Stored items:
▼

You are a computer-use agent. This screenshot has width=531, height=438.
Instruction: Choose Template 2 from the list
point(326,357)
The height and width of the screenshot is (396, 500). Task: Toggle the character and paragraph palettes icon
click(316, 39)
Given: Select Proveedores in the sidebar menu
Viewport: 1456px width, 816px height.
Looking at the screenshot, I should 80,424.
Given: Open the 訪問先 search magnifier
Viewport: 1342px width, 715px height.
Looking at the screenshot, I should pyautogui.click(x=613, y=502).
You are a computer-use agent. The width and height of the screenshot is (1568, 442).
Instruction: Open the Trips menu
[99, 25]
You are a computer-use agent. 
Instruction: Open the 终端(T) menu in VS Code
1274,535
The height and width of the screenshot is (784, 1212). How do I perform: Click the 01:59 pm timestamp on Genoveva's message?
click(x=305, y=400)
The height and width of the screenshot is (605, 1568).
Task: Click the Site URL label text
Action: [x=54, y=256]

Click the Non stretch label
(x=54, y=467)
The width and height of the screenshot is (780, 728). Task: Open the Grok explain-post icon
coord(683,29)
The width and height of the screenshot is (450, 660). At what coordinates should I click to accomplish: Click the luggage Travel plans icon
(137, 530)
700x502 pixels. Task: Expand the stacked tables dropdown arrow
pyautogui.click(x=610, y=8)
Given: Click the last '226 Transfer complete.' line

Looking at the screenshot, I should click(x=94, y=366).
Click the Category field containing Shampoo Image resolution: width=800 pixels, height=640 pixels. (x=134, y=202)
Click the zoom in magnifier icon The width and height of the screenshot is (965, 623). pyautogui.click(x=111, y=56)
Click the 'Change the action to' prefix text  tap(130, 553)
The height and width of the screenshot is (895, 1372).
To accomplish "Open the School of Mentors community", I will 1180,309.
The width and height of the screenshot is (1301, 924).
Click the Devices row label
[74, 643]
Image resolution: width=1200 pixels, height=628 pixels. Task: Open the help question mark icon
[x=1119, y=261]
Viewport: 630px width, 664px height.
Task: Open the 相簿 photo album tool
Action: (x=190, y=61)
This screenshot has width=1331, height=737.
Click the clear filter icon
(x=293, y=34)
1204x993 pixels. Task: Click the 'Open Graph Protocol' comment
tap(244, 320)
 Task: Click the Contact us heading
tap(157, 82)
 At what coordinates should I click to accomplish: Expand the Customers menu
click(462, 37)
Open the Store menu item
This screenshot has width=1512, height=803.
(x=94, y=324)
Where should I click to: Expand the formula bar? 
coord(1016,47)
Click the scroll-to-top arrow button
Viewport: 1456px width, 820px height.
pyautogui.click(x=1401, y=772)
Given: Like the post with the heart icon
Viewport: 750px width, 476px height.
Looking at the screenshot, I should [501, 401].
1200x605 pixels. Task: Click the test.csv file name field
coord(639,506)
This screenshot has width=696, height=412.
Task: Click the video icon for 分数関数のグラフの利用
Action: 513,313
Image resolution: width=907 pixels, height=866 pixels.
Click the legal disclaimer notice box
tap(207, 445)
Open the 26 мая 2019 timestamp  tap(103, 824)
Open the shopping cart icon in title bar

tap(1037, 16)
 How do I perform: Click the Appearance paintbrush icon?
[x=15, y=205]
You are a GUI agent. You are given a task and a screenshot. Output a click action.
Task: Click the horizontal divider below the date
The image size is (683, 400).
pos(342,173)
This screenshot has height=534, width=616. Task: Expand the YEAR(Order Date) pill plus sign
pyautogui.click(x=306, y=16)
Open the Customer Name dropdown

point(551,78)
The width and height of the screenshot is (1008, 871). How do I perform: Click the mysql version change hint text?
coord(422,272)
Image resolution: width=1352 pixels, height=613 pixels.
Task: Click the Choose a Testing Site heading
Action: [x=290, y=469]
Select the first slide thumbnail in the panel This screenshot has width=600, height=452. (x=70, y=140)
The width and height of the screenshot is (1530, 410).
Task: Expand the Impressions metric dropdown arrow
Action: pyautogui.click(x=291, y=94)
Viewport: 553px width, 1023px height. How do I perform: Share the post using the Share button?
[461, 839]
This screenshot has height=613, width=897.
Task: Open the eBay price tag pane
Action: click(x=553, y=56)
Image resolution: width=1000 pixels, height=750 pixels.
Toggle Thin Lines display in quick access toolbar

▲

PROBLEM DETAILS> From the first line through the last, give the data above again exactly.

ANSWER BOX>
You are a computer-use agent. This screenshot has width=531, height=438.
Instruction: Choose Template 2 from the list
point(326,357)
The height and width of the screenshot is (396, 500). Task: Toggle the character and paragraph palettes icon
click(316, 39)
Given: Select Proveedores in the sidebar menu
Viewport: 1456px width, 816px height.
Looking at the screenshot, I should 80,424.
Given: Open the 訪問先 search magnifier
Viewport: 1342px width, 715px height.
Looking at the screenshot, I should pyautogui.click(x=613, y=502).
You are a computer-use agent. The width and height of the screenshot is (1568, 442).
Instruction: Open the Trips menu
[99, 25]
You are a computer-use agent. 
Instruction: Open the 终端(T) menu in VS Code
1274,535
The height and width of the screenshot is (784, 1212). How do I perform: Click the 01:59 pm timestamp on Genoveva's message?
click(x=305, y=400)
The height and width of the screenshot is (605, 1568).
Task: Click the Site URL label text
Action: [x=54, y=256]

Click the Non stretch label
(x=54, y=467)
The width and height of the screenshot is (780, 728). Task: Open the Grok explain-post icon
coord(683,29)
The width and height of the screenshot is (450, 660). At what coordinates should I click to accomplish: Click the luggage Travel plans icon
(137, 530)
700x502 pixels. Task: Expand the stacked tables dropdown arrow
pyautogui.click(x=610, y=8)
Given: Click the last '226 Transfer complete.' line

Looking at the screenshot, I should click(x=94, y=366).
Click the Category field containing Shampoo Image resolution: width=800 pixels, height=640 pixels. (x=134, y=202)
Click the zoom in magnifier icon The width and height of the screenshot is (965, 623). pyautogui.click(x=111, y=56)
Click the 'Change the action to' prefix text  tap(130, 553)
The height and width of the screenshot is (895, 1372).
To accomplish "Open the School of Mentors community", I will 1180,309.
The width and height of the screenshot is (1301, 924).
Click the Devices row label
[74, 643]
Image resolution: width=1200 pixels, height=628 pixels. Task: Open the help question mark icon
[x=1119, y=261]
Viewport: 630px width, 664px height.
Task: Open the 相簿 photo album tool
Action: (x=190, y=61)
This screenshot has width=1331, height=737.
Click the clear filter icon
(x=293, y=34)
1204x993 pixels. Task: Click the 'Open Graph Protocol' comment
tap(244, 320)
 Task: Click the Contact us heading
tap(157, 82)
 At what coordinates should I click to accomplish: Expand the Customers menu
click(462, 37)
Open the Store menu item
This screenshot has width=1512, height=803.
(x=94, y=324)
Where should I click to: Expand the formula bar? 
coord(1016,47)
Click the scroll-to-top arrow button
Viewport: 1456px width, 820px height.
pyautogui.click(x=1401, y=772)
Given: Like the post with the heart icon
Viewport: 750px width, 476px height.
Looking at the screenshot, I should [501, 401].
1200x605 pixels. Task: Click the test.csv file name field
coord(639,506)
This screenshot has width=696, height=412.
Task: Click the video icon for 分数関数のグラフの利用
Action: 513,313
Image resolution: width=907 pixels, height=866 pixels.
Click the legal disclaimer notice box
tap(207, 445)
Open the 26 мая 2019 timestamp  tap(103, 824)
Open the shopping cart icon in title bar

tap(1037, 16)
 How do I perform: Click the Appearance paintbrush icon?
[x=15, y=205]
You are a GUI agent. You are given a task and a screenshot. Output a click action.
Task: Click the horizontal divider below the date
The image size is (683, 400).
pos(342,173)
This screenshot has height=534, width=616. Task: Expand the YEAR(Order Date) pill plus sign
pyautogui.click(x=306, y=16)
Open the Customer Name dropdown

point(551,78)
The width and height of the screenshot is (1008, 871). How do I perform: Click the mysql version change hint text?
coord(422,272)
Image resolution: width=1352 pixels, height=613 pixels.
Task: Click the Choose a Testing Site heading
Action: [x=290, y=469]
Select the first slide thumbnail in the panel This screenshot has width=600, height=452. (x=70, y=140)
The width and height of the screenshot is (1530, 410).
Task: Expand the Impressions metric dropdown arrow
Action: pyautogui.click(x=291, y=94)
Viewport: 553px width, 1023px height. How do I perform: Share the post using the Share button?
[461, 839]
This screenshot has height=613, width=897.
Task: Open the eBay price tag pane
Action: click(x=553, y=56)
Image resolution: width=1000 pixels, height=750 pixels.
Toggle Thin Lines display in quick access toolbar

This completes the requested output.